Добывать дичь было теперь труднее, чем в любое другое время года. Сидя по вечерам в своей хибаре, Джо Биверскин старательно набивал использованные патронные гильзы, а каждое утро молча уходил на охоту, и лыжи его с хрустом вспарывали ледяную корку, образовавшуюся за ночь на подтаявшем накануне снегу. Каждый день Дэзи Биверскин вытаскивала сеть из проруби, 'которой она не давала замерзнуть, и порой попадался сиг, а то и два, но чаще сеть оказывалась пуста. И каждый день Дэзи осматривала кроличьи силки, но нередко случалось, что лиса опередила ее и съела пойманного кролика, потому что в этом огромном болотистом крае голодное время настало не только для мускек-оваков, но для всех, кто питается мясом.
Однажды они съели сову, и несколько раз отец приносил домой белок. Любое мясо всегда тушилось в одном и том же черном котле: его никогда не мыли - нельзя, чтобы хоть что-нибудь пропадало, — и всякий раз добыча варилась в жирной похлебке, оставшейся от прежней еды. Кэнайна мечтала о стакане молока, о салате и вареных овощах. Пищу, которую ели ее родители, она ненавидела до отвращения, до тошноты, но в конце концов голод заставлял съедать ее.

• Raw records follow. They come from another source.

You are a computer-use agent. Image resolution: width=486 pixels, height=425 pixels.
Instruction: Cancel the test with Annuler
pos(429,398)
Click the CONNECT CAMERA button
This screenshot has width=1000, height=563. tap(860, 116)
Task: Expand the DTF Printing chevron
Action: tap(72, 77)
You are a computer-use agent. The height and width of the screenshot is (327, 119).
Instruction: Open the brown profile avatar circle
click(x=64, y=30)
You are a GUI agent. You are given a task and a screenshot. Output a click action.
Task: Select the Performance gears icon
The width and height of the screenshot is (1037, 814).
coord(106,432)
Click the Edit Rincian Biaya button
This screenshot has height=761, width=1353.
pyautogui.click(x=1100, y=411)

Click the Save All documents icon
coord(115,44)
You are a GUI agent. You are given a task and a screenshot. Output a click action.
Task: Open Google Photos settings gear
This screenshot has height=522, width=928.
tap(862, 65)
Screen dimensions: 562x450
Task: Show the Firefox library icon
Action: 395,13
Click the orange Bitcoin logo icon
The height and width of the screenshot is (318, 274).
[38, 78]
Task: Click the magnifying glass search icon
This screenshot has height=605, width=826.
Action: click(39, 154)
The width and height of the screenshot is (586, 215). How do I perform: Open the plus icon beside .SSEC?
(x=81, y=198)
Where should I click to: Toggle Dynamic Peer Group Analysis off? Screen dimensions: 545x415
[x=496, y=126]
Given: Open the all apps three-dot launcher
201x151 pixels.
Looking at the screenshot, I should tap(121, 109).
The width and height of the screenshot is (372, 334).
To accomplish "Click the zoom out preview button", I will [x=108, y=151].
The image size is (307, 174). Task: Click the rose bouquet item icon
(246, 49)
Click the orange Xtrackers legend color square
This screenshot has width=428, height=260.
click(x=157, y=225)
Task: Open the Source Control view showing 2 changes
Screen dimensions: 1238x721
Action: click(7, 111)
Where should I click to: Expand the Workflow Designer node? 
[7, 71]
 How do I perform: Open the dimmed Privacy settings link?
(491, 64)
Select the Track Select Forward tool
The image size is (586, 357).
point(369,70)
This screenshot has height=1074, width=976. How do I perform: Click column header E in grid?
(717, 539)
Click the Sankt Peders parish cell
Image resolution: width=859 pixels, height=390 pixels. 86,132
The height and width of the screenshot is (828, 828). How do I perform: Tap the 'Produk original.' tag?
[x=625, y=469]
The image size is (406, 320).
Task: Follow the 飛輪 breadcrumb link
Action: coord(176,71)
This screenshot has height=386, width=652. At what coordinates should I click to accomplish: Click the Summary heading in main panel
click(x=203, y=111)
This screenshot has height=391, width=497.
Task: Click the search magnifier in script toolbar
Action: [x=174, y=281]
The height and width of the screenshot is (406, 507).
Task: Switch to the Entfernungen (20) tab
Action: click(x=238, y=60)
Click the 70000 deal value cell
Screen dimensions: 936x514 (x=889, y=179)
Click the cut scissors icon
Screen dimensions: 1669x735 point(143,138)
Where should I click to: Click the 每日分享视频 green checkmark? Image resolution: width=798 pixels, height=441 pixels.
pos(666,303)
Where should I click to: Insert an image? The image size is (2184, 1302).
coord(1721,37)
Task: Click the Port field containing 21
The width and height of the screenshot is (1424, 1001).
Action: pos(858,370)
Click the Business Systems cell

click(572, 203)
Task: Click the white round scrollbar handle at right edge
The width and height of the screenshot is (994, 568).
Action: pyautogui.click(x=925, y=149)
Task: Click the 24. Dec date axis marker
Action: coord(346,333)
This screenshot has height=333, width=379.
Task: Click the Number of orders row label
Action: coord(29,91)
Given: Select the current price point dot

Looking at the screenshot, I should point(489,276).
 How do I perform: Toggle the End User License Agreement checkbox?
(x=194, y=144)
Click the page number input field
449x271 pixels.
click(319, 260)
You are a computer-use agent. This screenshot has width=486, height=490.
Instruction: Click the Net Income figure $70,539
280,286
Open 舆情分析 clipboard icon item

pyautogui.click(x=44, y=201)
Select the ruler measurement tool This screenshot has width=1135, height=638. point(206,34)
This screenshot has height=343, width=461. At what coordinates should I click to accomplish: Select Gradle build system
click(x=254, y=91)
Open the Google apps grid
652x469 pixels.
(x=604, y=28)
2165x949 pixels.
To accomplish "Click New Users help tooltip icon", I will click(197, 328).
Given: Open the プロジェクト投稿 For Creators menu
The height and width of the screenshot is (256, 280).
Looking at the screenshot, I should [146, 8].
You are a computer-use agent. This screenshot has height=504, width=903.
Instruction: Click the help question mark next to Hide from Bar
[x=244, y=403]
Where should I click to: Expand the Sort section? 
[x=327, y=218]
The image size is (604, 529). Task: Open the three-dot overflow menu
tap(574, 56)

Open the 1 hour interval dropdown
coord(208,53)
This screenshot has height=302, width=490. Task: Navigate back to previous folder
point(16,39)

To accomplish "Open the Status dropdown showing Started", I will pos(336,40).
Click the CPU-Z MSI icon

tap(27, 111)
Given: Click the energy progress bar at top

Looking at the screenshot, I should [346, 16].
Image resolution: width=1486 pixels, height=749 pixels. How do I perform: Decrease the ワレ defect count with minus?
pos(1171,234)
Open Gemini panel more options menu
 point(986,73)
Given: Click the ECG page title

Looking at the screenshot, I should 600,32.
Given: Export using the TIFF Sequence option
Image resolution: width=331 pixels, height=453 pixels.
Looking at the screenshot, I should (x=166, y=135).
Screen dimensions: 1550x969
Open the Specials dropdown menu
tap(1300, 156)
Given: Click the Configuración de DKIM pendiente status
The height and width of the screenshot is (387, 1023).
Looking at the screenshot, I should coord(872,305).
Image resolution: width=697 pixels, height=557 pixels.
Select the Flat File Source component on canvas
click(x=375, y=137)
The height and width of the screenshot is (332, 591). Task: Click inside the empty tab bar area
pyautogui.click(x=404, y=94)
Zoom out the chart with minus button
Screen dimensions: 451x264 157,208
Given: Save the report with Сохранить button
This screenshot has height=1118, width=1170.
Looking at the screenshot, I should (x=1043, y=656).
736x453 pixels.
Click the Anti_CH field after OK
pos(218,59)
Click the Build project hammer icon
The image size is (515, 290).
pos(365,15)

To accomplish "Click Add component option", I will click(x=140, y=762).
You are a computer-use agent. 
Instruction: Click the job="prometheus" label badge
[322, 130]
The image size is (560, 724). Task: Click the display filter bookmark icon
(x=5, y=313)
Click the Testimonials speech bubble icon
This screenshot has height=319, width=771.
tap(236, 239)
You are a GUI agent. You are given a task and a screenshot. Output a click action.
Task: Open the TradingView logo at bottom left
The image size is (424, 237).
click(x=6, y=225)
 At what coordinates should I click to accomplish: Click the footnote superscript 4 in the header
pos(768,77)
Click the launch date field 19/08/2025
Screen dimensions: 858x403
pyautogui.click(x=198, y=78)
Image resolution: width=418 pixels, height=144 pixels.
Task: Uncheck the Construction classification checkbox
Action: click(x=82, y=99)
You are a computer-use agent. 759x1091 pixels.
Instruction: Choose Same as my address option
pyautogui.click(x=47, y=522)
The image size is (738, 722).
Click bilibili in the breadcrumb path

Лица мускек-оваков исхудали, глаза остекленели, от прежнего смеха и веселья не осталось и следа.
Наконец в Кэйп-Кри пришла весна, внезапная, как взрыв. Как-то в начале мая, во второй половине дня, хлынул теплый ливень. Он шел всю ночь напролет и почти что весь следующий день, потом внезапно оборвался, и жаркое солнце быстро разогнало тяжелые серые тучи. Лед на реке потемнел и стал похож на резину, в снегу местами показались проталины, и в теплом воздухе разносилось журчанье ручьев.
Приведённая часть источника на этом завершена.